Being able to speak more than one language has a number of benefits and if you can teach your child to master a new language will help them later in life as well as offer them some advantages in their younger years too.
Learning a second language will mean more job opportunities for your child later in life, plus it even makes you smarter! Studies had shown that people that speak two or more languages have higher levels of cognitive brain function and are more adept at planning, problem solving and other mentally challenging tasks. The ability to shift between languages is a complete brain workout making them better, in general, at multi-tasking than people that speak only one language.
Studies have also shown that people that speak more than one language are less likely to have early onset of Alzheimer’s Disease and dementia.
Learning a new language doesn’t have to be too hard, especially when it is done at a young age. If you are a bilingual family it will be much easier for you to teach your child a second language and it will be much easier for your child to learn and pick it up if the second language is spoken regularly at home.
Start As Early As Possible
The younger the child is the quicker he will pick up a second language. Children between the ages of two and three years old are rapidly increasing their vocabulary as well as starting to recognize the speech patterns that they have been hearing since their birth. The ability to hear the different phonetic pronunciation is strongest before the age of three.
After the age of three your child will lose start to lose the ability to hear and produce certain sounds with the same ease.
Expose Your Child To The Language
Get hold of some television shows, audio books and music in the language you would like your child to learn and play them regularly. This will create a fun and interesting way for your child to be exposed to the language without any pressure of learning.
Try to choose a language that is spoken in your area so that your child will be exposed to the language more. If you have a friend or neighbor that speaks that language ask them to speak to your child in their native language. You may even be able to find a playgroup that speaks that language for you and your child to attend.
Toddlers love to mimic people and will very soon be picking up words and phrases. Their language skills will quickly become evident.
Play Word Games
Young children love naming things, especially body parts and animals so start playing games with your toddler and teaching him the names for different things. Go one word at a time until he has mastered that word and then add a new one. When your toddler wants to know what something is give him the word in both languages so he can learn them both at the same time.
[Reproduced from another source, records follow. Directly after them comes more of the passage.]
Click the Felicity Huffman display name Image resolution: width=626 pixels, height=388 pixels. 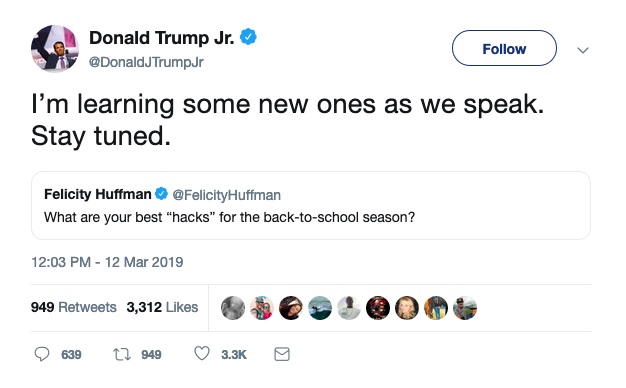pyautogui.click(x=98, y=194)
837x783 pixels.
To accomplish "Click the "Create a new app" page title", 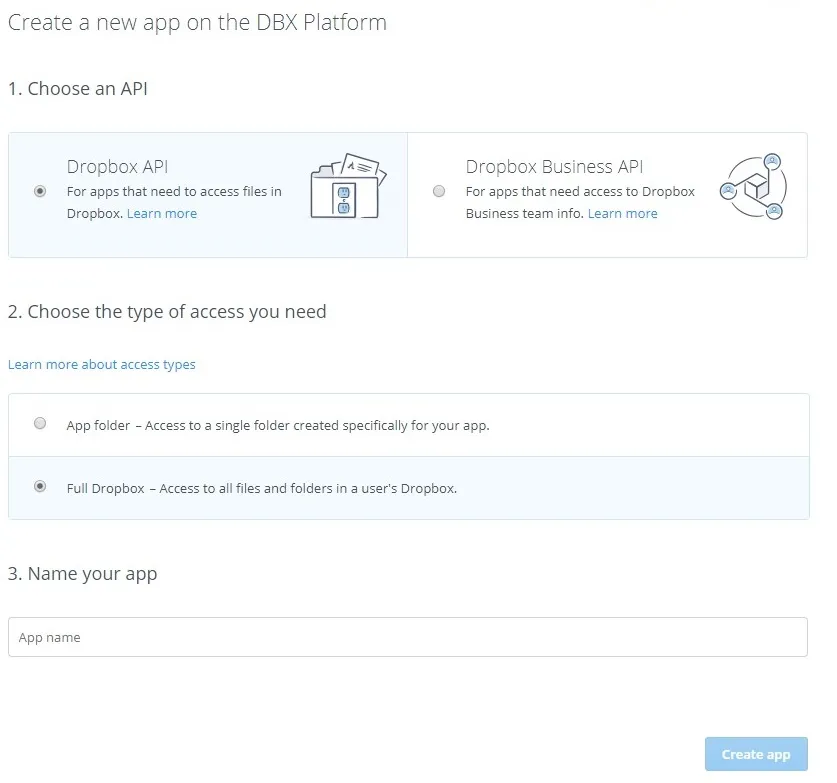I will [197, 22].
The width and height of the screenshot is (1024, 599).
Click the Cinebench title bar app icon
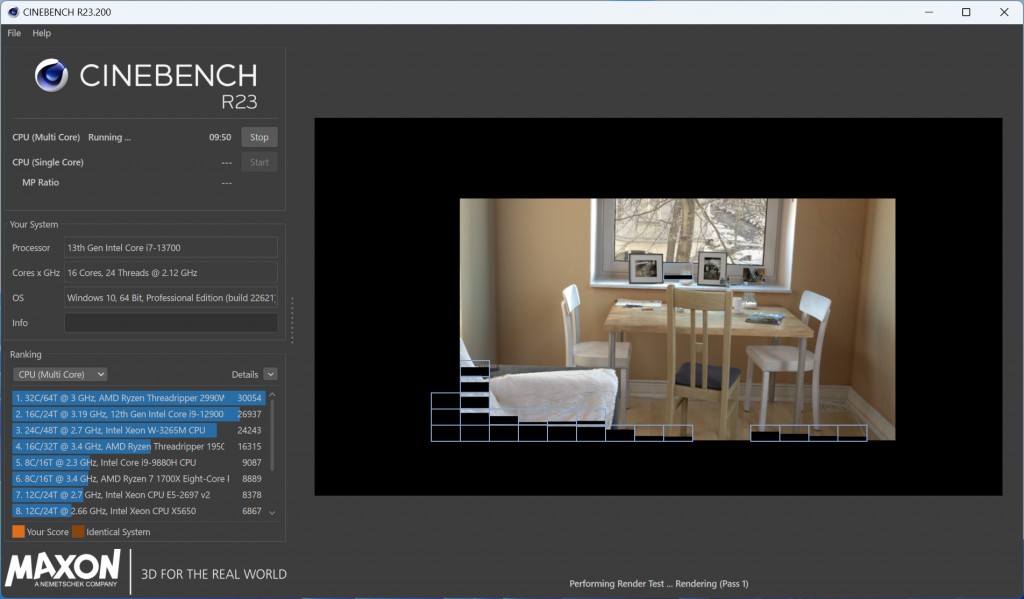[13, 12]
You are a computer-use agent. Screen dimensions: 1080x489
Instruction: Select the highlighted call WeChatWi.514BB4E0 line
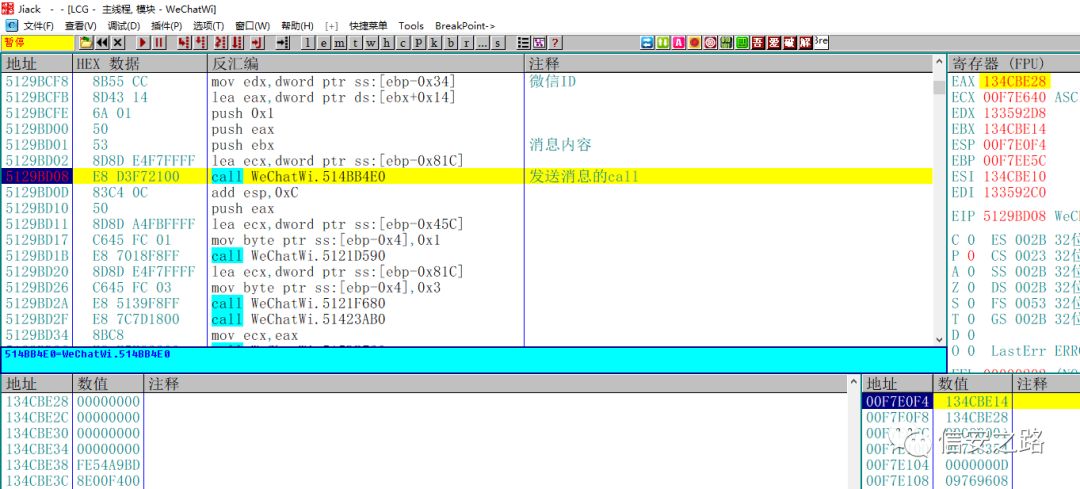(x=299, y=176)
Point out pictures in books and go through the name of each thing in both languages.
Get A Tutor
If you and your family don’t speak the language you would like your child to learn you can consider getting a language tutor. You may want your child to learn to speak French and you don’t know where to start. A language tutor can spend time talking to your child and helping your child get used to the phonetics and the rhythm of the language as well as pick up on the vocabulary.
Your child (or anyone) can have English lessons or any other language from anywhere in the world. As long as the person is a native speaker of that language your child should pick up the language easily enough.
If you are a bilingual household chances are your child’s first language will be the same as his mother’s. There is a reason why your first language is called your Mother Tongue after all.
Try with each parent or member of the family speaking only their own native language to the child. In this way your child will get the full picture and not just bits and pieces of the language.
Expect some mix ups where your child will use both languages in one sentence or use the incorrect word order. This is completely natural and over time your child will learn to separate the languages on his own.
Many people say that learning two languages from the outset causes speech delays however this is not really the case. Your child may know fewer words in one language than his peers but when you add all the words he knows he probably knows more. Very soon your child will know both languages fluently.